Kelly Saunders is an Automotive Education Specialist. She helps people get into a new ride by doing the research so that consumers can be better informed about things that automotive professionals think are basic knowledge. Visit he on the web by going to www.kellysellscars.com.
In the News…
Tesla sells most of its Bitcoin holdings
Tesla, which made waves last year when it revealed a major investment in Bitcoin, has now sold off most of its holdings of the cryptocurrency. The electric car firm has offloaded 75% of its Bitcoin, which was worth about $2bn at the end of 2021. Tesla said it bought traditional currency with its Bitcoin sales. Tesla’s $1.5bn investment in Bitcoin, revealed in February 2021, prompted a surge of demand in the currency. The price of the notoriously volatile cryptocurrency soared last year to almost $70,000 in November before crashing.
Average new car transaction price hits $48,043, setting new record
Average transaction prices (ATP) for new cars hit record highs according to data from Kelley Blue Book. In June ATPs went to $48,043, which is $895 more than the month before. It obliterates the previous high of $47,202 from December 2021 and marks the first time ATP for a new car in the U.S. has crested $48,000. The average transaction price for a battery-electric vehicle was more than $66,997, climbing $2,444 over May. Tesla led the way among all ranked automakers for a month-over-month increase in ATP at 5.3%, followed by Ford at 4.7% and Subaru at 4.1%.

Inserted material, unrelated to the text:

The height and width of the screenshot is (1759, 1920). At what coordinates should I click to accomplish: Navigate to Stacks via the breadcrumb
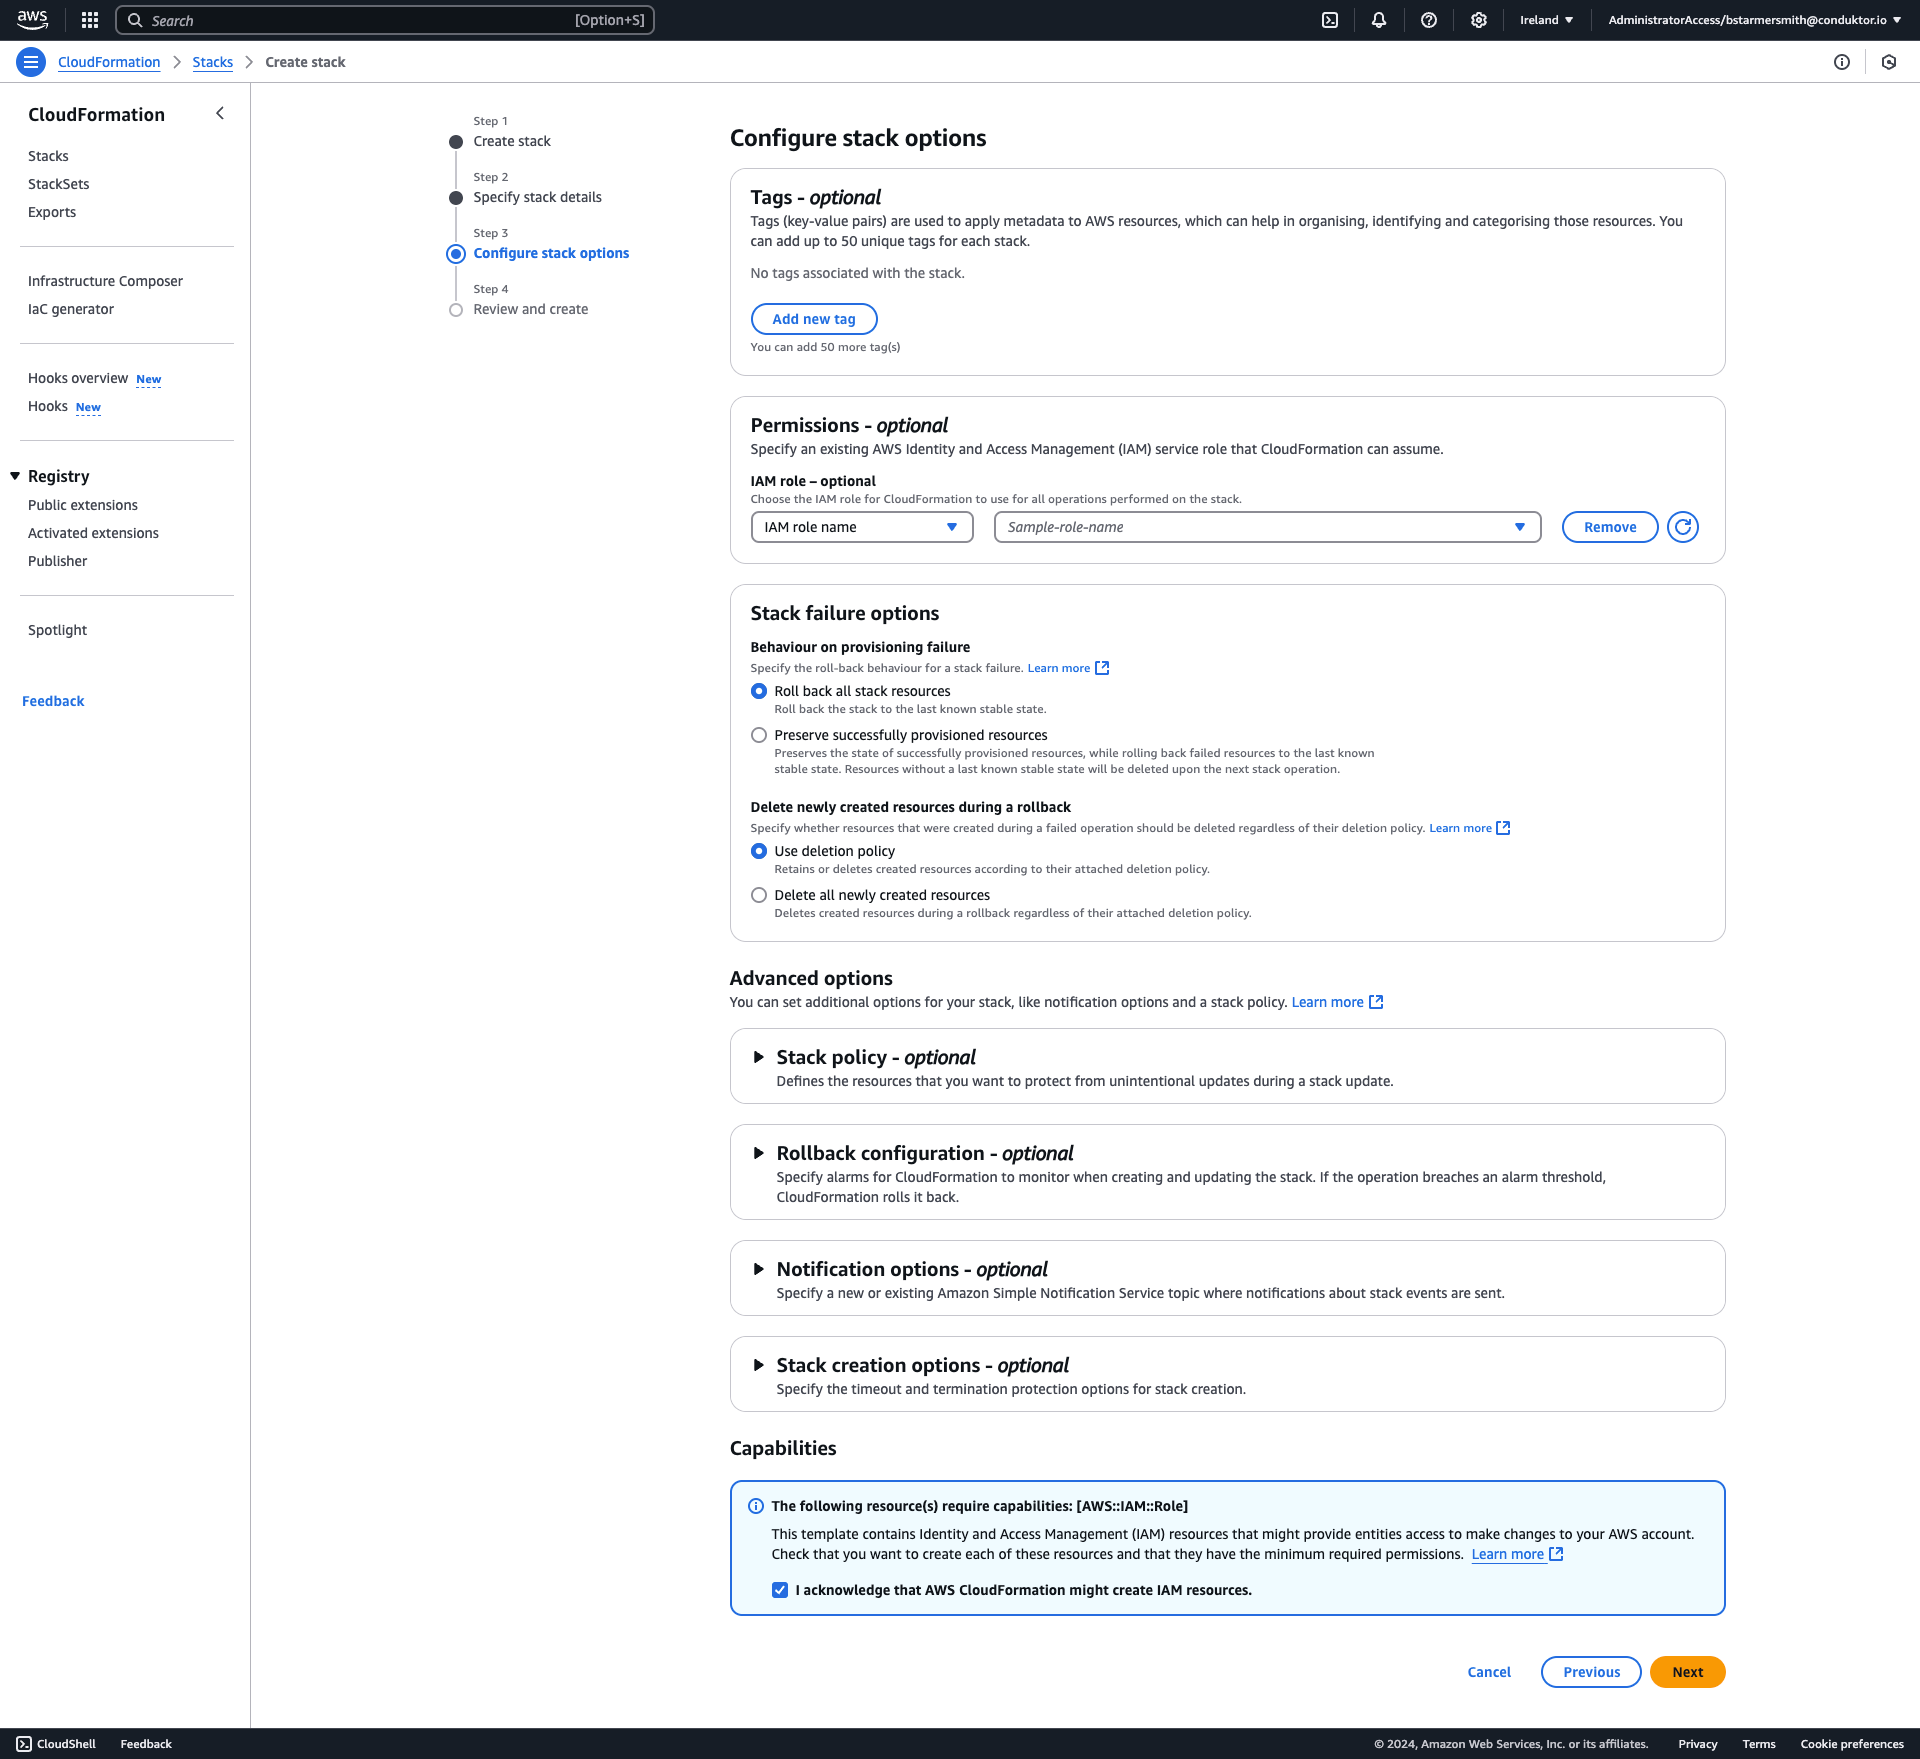coord(212,61)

EV Sales Hit New Record in Q2 2022
New-vehicle sales in the second quarter struggled, up only modestly from the first quarter and down more than 20% from Q2 2021. The reasons are well documented – tight inventory, high prices, consumer sentiment dropping. There were a few positive notes in the Q2 sales numbers, and among them EV sales stood out the most. Sales of battery-powered electric vehicles – pure EVs – jumped to 196,788, a record high and a 13% increase from Q1.
GM and Pilot Plan National Electric-Vehicle Charging Network
General Motors and travel operator Pilot will develop a national network of 2,000 electric vehicle charging stalls at travel centers to make it easier to recharge near highways. The companies said the stations will be co-branded “Pilot Flying J” and “Ultium Charge 360”, powered by EVgo and open to all EV brands at up to 500 Pilot and Flying J travel centers. The companies did not disclose the financial investment. GM and Pilot said the program is targeting installation of charging stalls at 50-mile intervals. It is part of its GM’s previously announced nearly $750 million investment in EV charging infrastructure.
Innovative ‘sand battery’ is green energy’s beacon of hope
Two young engineers have succeeded in using sand to store energy from wind and solar by creating a novel battery capable of supplying power all year round. Tommi Eronen and Markku Ylönen are the young founders of Polar Night Energy and have just rigged the world’s first sand battery to a commercial power station in Finland.
How it Works: After piling 100 tons of sand into a steel container, the sand is heated by wind and solar power. This heat can be stored and redirected by a local energy companies, providing warmth to buildings in nearby local towns. This happens through a process called resistive heating, where the sand is heated by the friction of electrical currents. The warmth occurs when electricity passes through any material (like sand) that isn’t a super conductor. The sand battery is already working to heat homes, businesses, and the local swimming pool in the Kankaanpää district of Finland.